Some entries follow. Reproduce exactly the lines starting at the one with "Política de Cookies (173, 2472)" and stopping after the one with "Buy SUP (382, 25)".

┄┄┄┄┄┄

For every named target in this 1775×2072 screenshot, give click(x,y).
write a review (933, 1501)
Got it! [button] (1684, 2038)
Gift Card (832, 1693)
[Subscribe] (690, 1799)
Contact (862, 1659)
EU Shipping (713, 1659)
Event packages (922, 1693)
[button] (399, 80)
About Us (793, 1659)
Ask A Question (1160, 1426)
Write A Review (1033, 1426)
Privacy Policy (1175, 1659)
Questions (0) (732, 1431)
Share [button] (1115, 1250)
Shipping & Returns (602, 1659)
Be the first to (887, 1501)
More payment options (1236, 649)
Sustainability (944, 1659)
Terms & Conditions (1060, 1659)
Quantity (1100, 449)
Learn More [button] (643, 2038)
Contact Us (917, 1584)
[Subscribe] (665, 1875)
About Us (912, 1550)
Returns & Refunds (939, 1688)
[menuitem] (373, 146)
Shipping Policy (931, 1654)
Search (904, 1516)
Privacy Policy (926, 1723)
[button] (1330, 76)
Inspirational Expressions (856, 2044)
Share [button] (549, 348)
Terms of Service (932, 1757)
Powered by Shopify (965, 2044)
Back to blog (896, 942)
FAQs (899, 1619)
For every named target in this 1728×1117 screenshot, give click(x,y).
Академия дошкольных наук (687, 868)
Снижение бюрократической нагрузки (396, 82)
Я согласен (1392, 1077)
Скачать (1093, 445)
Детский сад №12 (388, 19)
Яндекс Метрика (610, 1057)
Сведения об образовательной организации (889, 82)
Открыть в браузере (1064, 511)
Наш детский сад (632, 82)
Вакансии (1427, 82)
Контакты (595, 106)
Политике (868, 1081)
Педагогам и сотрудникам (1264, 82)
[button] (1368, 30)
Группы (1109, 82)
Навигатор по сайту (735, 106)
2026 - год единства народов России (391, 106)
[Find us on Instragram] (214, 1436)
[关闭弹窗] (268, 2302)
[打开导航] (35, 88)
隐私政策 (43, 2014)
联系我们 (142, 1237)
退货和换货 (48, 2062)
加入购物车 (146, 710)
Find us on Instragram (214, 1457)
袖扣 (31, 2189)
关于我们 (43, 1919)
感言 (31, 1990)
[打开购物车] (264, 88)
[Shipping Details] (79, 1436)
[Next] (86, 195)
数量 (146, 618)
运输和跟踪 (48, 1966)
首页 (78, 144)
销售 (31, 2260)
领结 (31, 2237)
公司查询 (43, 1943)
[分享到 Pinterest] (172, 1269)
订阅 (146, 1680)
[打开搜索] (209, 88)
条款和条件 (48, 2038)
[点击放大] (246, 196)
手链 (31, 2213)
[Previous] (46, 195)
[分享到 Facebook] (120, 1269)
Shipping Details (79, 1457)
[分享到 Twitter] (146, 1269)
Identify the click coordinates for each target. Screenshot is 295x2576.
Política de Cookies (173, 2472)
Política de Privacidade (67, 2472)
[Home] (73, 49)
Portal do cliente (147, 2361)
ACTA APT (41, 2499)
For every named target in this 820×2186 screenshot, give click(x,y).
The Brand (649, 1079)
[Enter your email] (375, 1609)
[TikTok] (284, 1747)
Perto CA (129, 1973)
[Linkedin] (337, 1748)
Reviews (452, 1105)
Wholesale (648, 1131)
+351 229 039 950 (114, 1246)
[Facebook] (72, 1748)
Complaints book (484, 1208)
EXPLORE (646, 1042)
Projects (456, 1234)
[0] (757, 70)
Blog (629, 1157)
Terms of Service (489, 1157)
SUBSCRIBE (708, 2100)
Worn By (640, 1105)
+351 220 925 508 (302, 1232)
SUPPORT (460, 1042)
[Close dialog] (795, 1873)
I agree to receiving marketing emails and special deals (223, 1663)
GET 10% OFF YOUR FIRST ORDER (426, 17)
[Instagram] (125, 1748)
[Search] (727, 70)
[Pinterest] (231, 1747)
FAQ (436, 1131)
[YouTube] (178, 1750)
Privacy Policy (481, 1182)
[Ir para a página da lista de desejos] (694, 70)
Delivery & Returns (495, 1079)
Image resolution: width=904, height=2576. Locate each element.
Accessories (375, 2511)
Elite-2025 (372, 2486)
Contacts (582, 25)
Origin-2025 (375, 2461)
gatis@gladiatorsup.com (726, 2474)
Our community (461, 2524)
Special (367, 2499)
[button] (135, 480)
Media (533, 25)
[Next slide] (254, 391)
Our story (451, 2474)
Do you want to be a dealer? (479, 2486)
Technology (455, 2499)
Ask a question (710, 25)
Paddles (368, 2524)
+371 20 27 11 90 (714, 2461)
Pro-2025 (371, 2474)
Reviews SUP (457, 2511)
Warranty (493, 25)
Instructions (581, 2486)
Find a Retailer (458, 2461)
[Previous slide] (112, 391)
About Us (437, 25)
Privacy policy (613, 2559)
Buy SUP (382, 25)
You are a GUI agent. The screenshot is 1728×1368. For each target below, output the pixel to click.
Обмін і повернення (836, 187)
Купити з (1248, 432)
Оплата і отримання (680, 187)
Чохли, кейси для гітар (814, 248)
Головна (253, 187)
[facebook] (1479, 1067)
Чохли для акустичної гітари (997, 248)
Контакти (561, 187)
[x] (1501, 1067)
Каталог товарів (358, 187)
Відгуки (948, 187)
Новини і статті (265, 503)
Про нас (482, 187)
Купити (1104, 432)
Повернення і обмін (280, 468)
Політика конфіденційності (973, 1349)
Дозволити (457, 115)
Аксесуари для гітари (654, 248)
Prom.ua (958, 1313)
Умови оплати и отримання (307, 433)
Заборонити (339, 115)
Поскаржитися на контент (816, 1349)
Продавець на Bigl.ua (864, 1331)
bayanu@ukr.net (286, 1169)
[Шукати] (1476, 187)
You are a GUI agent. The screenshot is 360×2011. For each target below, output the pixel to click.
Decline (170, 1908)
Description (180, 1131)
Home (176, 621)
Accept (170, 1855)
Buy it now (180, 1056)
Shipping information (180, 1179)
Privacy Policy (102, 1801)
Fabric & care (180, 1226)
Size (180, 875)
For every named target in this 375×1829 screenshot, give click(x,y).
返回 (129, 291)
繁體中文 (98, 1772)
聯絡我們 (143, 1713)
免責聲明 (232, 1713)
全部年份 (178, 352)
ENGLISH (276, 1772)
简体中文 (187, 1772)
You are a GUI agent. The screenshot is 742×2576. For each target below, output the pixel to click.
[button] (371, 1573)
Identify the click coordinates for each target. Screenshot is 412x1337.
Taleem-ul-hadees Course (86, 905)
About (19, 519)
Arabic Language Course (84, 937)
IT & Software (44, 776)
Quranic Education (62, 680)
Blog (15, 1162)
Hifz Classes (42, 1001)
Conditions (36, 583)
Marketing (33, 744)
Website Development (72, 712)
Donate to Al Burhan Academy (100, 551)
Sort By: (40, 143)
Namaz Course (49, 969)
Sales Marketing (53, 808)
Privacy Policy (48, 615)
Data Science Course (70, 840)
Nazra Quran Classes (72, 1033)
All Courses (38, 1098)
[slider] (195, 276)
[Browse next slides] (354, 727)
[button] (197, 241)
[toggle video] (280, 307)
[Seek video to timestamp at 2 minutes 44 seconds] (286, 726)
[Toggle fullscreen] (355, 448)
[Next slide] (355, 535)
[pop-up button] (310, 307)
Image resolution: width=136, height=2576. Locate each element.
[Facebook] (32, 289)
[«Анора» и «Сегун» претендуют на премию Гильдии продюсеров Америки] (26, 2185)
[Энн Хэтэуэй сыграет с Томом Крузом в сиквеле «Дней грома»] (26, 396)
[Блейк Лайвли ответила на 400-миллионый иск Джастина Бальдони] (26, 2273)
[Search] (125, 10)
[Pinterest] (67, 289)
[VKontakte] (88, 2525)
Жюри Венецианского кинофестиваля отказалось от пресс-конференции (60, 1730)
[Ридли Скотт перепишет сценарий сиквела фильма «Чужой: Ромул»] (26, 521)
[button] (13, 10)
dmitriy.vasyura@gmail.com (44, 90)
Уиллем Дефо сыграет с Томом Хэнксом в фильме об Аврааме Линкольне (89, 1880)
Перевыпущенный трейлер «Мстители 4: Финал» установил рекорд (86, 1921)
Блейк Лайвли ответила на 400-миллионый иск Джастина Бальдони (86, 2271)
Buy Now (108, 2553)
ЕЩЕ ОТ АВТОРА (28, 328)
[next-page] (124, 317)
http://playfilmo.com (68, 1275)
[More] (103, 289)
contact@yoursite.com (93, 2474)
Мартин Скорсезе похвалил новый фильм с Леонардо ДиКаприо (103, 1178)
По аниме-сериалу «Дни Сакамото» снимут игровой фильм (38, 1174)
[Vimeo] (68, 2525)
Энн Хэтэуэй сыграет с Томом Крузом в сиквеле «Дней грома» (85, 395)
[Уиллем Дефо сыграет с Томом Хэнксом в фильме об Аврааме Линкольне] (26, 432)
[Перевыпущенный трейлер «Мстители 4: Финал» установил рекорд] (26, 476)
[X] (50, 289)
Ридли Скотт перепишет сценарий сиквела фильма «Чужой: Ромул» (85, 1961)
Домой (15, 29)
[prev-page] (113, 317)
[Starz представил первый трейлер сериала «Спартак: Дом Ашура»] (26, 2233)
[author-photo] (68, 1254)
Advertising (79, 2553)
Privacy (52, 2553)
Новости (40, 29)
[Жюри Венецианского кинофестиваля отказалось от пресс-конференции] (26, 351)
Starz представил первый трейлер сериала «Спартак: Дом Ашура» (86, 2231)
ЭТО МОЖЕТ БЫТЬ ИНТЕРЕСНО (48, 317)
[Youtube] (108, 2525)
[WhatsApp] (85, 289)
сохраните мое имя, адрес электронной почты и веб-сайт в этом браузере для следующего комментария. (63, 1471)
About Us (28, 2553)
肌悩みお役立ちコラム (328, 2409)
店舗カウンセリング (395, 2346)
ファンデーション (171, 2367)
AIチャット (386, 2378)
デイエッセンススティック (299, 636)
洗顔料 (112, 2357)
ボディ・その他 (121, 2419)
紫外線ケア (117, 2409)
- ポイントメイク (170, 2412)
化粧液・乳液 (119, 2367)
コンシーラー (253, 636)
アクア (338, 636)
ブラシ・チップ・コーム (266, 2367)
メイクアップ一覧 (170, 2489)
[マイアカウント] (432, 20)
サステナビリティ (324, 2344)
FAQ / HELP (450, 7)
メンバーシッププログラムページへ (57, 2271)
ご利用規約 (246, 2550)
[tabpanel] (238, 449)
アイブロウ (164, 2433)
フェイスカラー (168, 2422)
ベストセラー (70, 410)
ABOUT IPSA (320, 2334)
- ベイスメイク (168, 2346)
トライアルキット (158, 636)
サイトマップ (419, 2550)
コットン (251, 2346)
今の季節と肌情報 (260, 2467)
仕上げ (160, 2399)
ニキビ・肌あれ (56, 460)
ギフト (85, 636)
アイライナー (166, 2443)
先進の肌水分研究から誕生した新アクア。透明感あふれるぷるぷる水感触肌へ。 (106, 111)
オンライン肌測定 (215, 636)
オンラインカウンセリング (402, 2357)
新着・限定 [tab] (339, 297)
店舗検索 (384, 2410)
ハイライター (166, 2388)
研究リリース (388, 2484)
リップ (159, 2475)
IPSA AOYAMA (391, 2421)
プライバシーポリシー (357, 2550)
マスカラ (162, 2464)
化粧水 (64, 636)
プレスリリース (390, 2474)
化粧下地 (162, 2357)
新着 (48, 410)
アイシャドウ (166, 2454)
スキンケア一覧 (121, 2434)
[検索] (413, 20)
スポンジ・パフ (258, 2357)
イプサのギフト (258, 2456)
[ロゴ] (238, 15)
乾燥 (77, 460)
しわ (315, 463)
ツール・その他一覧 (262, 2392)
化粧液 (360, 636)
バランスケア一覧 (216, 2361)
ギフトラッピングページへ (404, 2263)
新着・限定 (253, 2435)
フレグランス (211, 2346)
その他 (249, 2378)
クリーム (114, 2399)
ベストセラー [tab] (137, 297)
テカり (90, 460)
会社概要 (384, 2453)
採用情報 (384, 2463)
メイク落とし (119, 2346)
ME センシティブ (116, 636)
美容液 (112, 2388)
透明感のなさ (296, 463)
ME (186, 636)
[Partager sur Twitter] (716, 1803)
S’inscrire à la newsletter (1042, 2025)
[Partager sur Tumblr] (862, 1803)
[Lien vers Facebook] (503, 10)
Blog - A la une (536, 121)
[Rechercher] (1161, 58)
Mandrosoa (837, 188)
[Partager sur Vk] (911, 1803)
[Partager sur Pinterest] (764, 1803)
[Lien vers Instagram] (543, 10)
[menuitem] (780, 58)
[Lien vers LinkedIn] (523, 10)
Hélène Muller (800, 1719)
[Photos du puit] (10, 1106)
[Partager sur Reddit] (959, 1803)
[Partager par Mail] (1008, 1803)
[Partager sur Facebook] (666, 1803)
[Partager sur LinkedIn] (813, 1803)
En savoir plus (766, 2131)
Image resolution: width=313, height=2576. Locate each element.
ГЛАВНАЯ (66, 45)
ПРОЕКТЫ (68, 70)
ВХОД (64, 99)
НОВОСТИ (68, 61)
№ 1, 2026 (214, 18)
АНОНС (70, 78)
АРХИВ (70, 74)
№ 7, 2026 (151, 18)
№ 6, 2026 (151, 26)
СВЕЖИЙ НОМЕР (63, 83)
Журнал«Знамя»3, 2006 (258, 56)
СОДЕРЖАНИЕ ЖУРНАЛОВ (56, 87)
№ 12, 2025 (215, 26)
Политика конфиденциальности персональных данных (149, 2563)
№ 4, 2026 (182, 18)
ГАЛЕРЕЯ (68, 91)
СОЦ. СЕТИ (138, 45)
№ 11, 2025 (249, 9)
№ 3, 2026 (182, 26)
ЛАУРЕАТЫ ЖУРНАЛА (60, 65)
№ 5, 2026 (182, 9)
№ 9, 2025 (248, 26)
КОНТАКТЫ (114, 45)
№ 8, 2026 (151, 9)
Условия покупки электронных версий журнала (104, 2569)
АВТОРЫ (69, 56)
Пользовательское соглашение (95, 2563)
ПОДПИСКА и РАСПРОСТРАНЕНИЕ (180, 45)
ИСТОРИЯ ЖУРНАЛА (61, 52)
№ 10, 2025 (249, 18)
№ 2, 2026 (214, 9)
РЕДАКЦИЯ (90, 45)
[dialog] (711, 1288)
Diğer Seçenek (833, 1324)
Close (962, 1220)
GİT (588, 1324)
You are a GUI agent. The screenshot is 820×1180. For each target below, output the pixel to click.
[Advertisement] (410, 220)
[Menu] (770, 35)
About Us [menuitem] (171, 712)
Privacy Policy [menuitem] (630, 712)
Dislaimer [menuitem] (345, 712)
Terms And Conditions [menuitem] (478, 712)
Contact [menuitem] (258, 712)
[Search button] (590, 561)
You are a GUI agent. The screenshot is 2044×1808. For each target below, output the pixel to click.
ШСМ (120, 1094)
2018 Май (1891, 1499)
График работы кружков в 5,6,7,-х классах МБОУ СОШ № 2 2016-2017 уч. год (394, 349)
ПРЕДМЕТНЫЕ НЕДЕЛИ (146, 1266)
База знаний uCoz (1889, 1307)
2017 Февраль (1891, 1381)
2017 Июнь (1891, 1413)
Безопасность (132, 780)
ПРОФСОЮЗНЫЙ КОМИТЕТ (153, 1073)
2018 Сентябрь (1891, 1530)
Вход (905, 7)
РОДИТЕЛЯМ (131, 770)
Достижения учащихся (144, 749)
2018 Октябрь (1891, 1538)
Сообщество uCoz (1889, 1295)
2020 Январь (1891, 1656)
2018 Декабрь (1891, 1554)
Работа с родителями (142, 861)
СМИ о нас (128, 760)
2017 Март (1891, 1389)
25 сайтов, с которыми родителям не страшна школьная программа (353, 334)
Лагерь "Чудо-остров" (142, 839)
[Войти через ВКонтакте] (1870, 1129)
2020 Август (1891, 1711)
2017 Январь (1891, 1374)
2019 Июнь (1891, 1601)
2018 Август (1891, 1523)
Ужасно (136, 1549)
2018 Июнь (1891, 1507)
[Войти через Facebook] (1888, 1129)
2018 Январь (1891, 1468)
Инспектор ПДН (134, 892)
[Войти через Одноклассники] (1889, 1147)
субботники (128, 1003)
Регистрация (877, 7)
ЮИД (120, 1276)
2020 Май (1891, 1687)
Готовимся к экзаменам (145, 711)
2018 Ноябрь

┄┄┄┄┄┄

* Answer space:
Política de Cookies (173, 2472)
Política de Privacidade (67, 2472)
[Home] (73, 49)
Portal do cliente (147, 2361)
ACTA APT (41, 2499)
For every named target in this 820×2186 screenshot, give click(x,y).
The Brand (649, 1079)
[Enter your email] (375, 1609)
[TikTok] (284, 1747)
Perto CA (129, 1973)
[Linkedin] (337, 1748)
Reviews (452, 1105)
Wholesale (648, 1131)
+351 229 039 950 (114, 1246)
[Facebook] (72, 1748)
Complaints book (484, 1208)
EXPLORE (646, 1042)
Projects (456, 1234)
[0] (757, 70)
Blog (629, 1157)
Terms of Service (489, 1157)
SUBSCRIBE (708, 2100)
Worn By (640, 1105)
+351 220 925 508 (302, 1232)
SUPPORT (460, 1042)
[Close dialog] (795, 1873)
I agree to receiving marketing emails and special deals (223, 1663)
GET 10% OFF YOUR FIRST ORDER (426, 17)
[Instagram] (125, 1748)
[Search] (727, 70)
[Pinterest] (231, 1747)
FAQ (436, 1131)
[YouTube] (178, 1750)
Privacy Policy (481, 1182)
[Ir para a página da lista de desejos] (694, 70)
Delivery & Returns (495, 1079)
Image resolution: width=904, height=2576. Locate each element.
Accessories (375, 2511)
Elite-2025 (372, 2486)
Contacts (582, 25)
Origin-2025 (375, 2461)
gatis@gladiatorsup.com (726, 2474)
Our community (461, 2524)
Special (367, 2499)
[button] (135, 480)
Media (533, 25)
[Next slide] (254, 391)
Our story (451, 2474)
Do you want to be a dealer? (479, 2486)
Technology (455, 2499)
Ask a question (710, 25)
Paddles (368, 2524)
+371 20 27 11 90 (714, 2461)
Pro-2025 (371, 2474)
Reviews SUP (457, 2511)
Warranty (493, 25)
Instructions (581, 2486)
Find a Retailer (458, 2461)
[Previous slide] (112, 391)
About Us (437, 25)
Privacy policy (613, 2559)
Buy SUP (382, 25)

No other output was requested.